=== RECORDS TO PROCESS ===
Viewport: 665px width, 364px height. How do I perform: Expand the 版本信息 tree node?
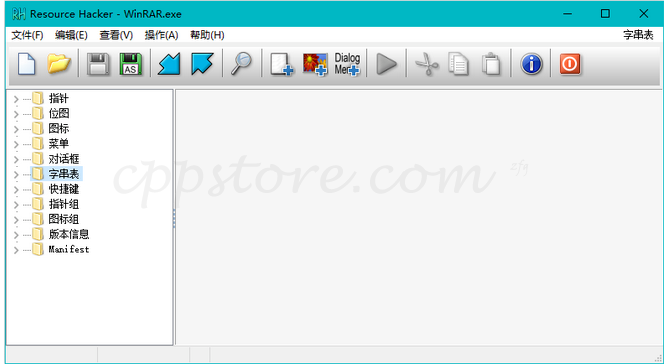point(16,235)
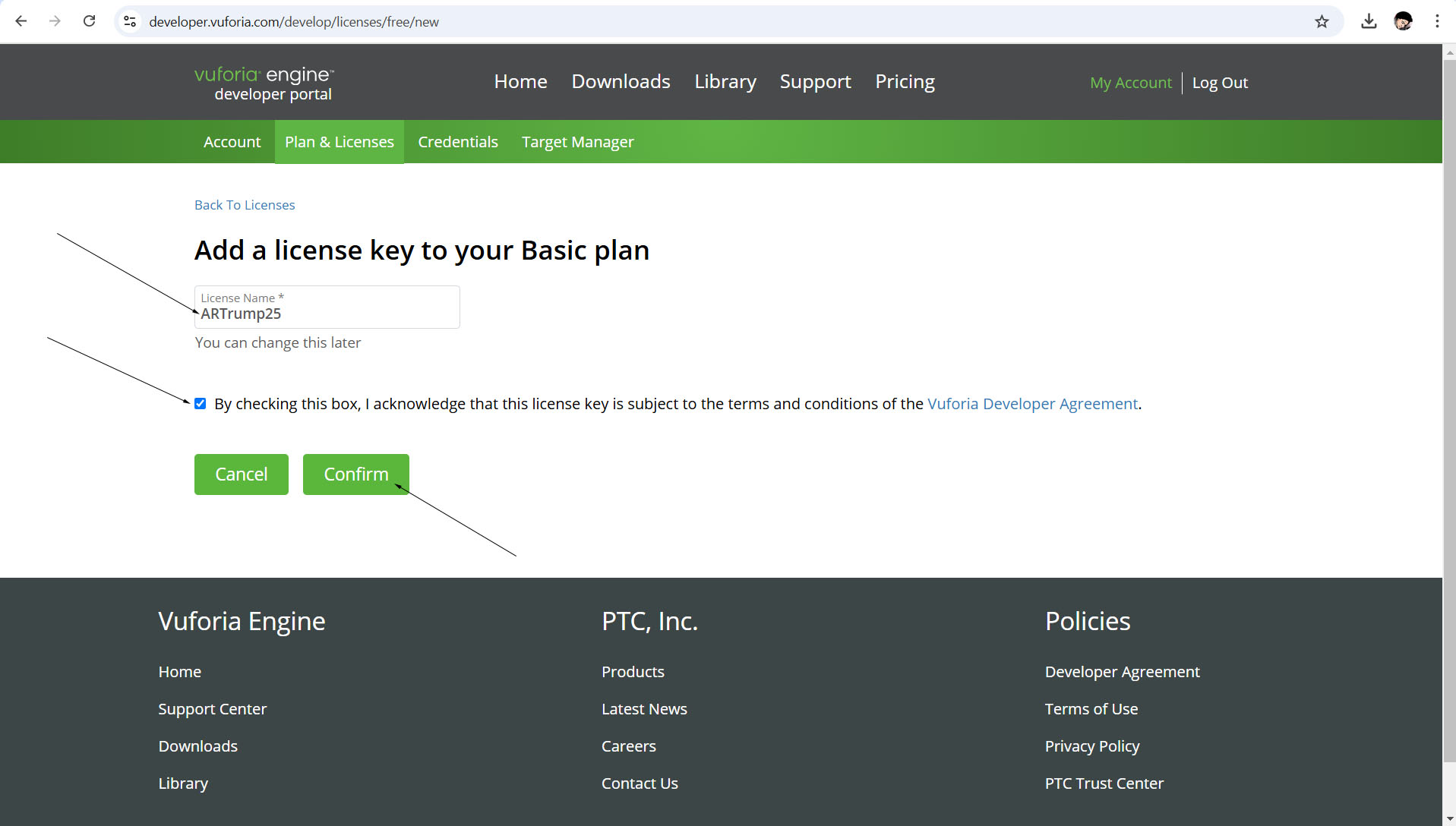The image size is (1456, 826).
Task: Open Pricing in the top navigation
Action: pyautogui.click(x=905, y=82)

=== PROBLEM ===
Leaving every picture aside, repeat the listing exactly.

=== EXPECTED ANSWER ===
Viewport: 665px width, 364px height. How do I perform: Expand the 版本信息 tree node?
point(16,235)
The image size is (1456, 826).
Task: Open Pricing in the top navigation
Action: pyautogui.click(x=905, y=82)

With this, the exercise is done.